How did your career in creating puzzles for NYTimes Games begin?
I grew up solving crosswords just like everyone else. I liked to do the NYT puzzle on my train commute to school. In 10th grade, I started to get interested in making crosswords and submitted a few to the Times. Will Shortz kindly rejected them (they were quite bad!), but sent along encouraging notes and I stuck with it. When I was a high school senior, I had my first puzzle published in the Times. I went on to intern with Will when I was in college, and eventually became his assistant.
Tell us about what inspired the Mini Crossword!
The year I started as Will’s assistant, I was fresh out of college. The New York Times had just launched its own Crosswords app – it was owned by a third party prior to 2014. They wanted something free, quick, and fun to include in the app since the Times crossword is famously quite hard. We brainstormed what a bite-sized crossword would look like, and Will recommended me to make it. In the beginning, I really didn’t think anyone was paying attention, so it was quite experimental. But I slowly found my audience and developed the tone, and the puzzle grew and grew.
What’s your favorite part about your New York community?

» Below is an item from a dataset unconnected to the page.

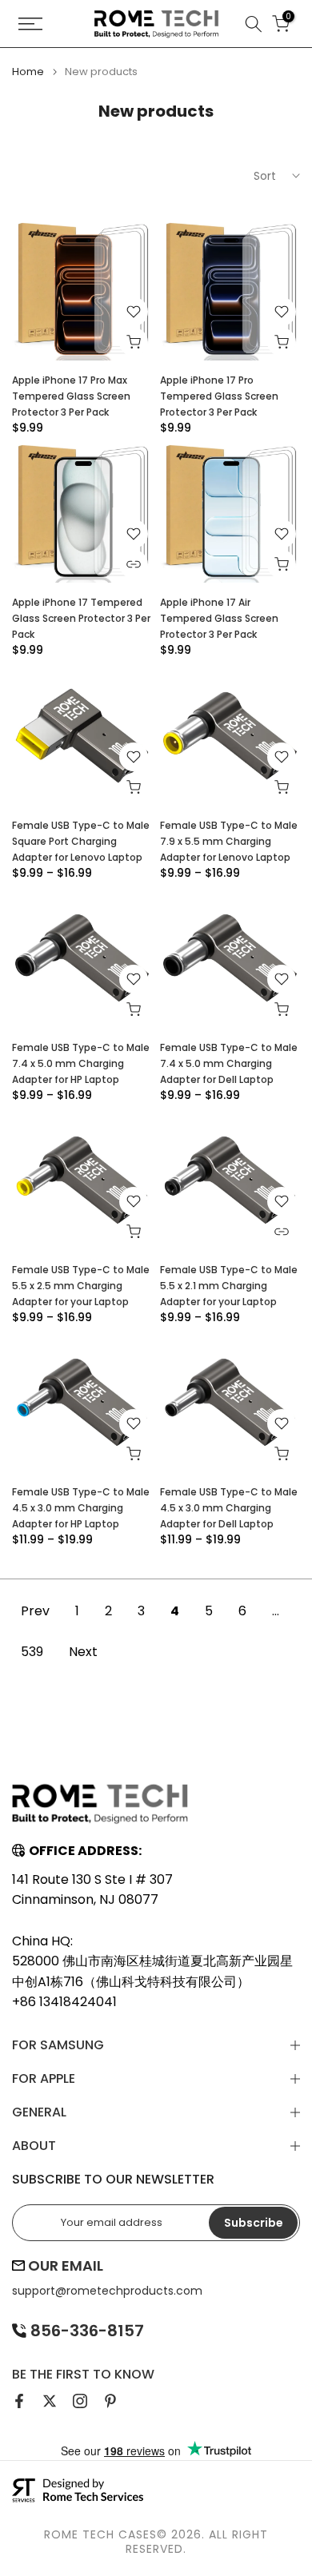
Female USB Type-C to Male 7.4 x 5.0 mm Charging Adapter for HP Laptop (81, 1063)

I love the variety of my New York community – it includes college friends, sports-watching buddies, puzzle people, and all manner of others. In many ways, the Mini is like my personal diary, so my New York friends often have a leg-up in solving the Mini after they’ve hung out with me!
How do you decide what to include in each day's Mini Crossword?
I’m always on the lookout for “seed” answers – what we call the answer you build the puzzle around. Anytime a public figure makes news whose name is five letters or less (BILES, WALZ), I do a silent fist pump to myself. Otherwise, I keep a notebook of clue/answer pairings I’m hoping to use, whether that’s a stupid pun or an interesting trivia fact.
Do you have a favorite Mini Crossword you've created?
I’m fond of this puzzle I made for Earth Day in 2022, which used a picture overlay for the black squares of a redwood tree. This sort of graphic illustration weaved into the puzzle feels like the future of crosswords in the digital age.